Being a hospitalized patient is perhaps one of the most disempowering experiences an individual can face (besides being in war, or a prisoner). Patients face constant uncertainty; having no idea what time their physician will visit, when they will be taken for their tests, or who will suddenly interrupt them again with a demand – perhaps an early morning blood draw, or yet another round of interrogation and uncomfortable examination (by students, trainees, and consultants).
One would imagine that hospitals would feel like safe havens with good-hearted nurses, physicians, and other health care professionals nurturing patients and ensuring their every need is met. One would imagine that, however — despite marketing claims by hospitals — the reality is a lot more complicated. Despite million-dollar lobby makeovers and smiling faces of hospital staff on billboards, patients don’t feel like enough attention is paid.
In many instances patients are correct. The simple truth is that there is a pervasive “profits over patients” ethos in modern medicine that contributes to suboptimal patient care regardless of institution. Health care professionals constantly find themselves overworked and understaffed, and their employers seem to get away with this because despite health care being a heavily regulated industry, there is no oversight of the moment-to-moment management of patients.

* **Supplied data**
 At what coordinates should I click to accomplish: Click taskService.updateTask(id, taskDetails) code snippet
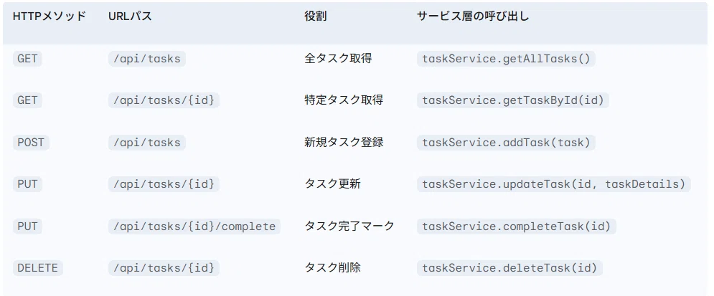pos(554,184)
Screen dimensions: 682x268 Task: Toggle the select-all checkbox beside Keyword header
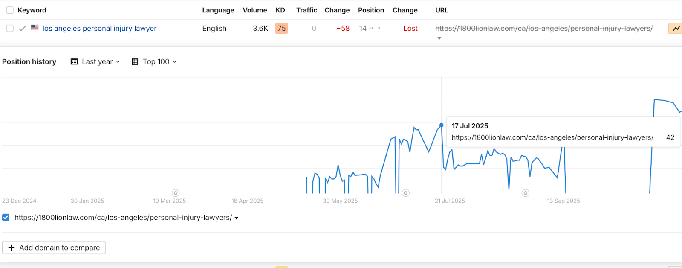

* **Required actions**
**a)** According to the text on hospitalized patients, why do employers seem to get away with leaving health care professionals overworked and understaffed?
**b)** Return the part of the text on hospitalized patients that opens with the words containing "Being a hospitalized" and closes with "trainees, and consultants).".

* **Task answers**
**a)** Health care is a heavily regulated industry, but no one oversees the moment-to-moment management of patients. That gap lets employers get away with overworking and understaffing health care professionals.

**b)**
Being a hospitalized patient is perhaps one of the most disempowering experiences an individual can face (besides being in war, or a prisoner). Patients face constant uncertainty; having no idea what time their physician will visit, when they will be taken for their tests, or who will suddenly interrupt them again with a demand – perhaps an early morning blood draw, or yet another round of interrogation and uncomfortable examination (by students, trainees, and consultants).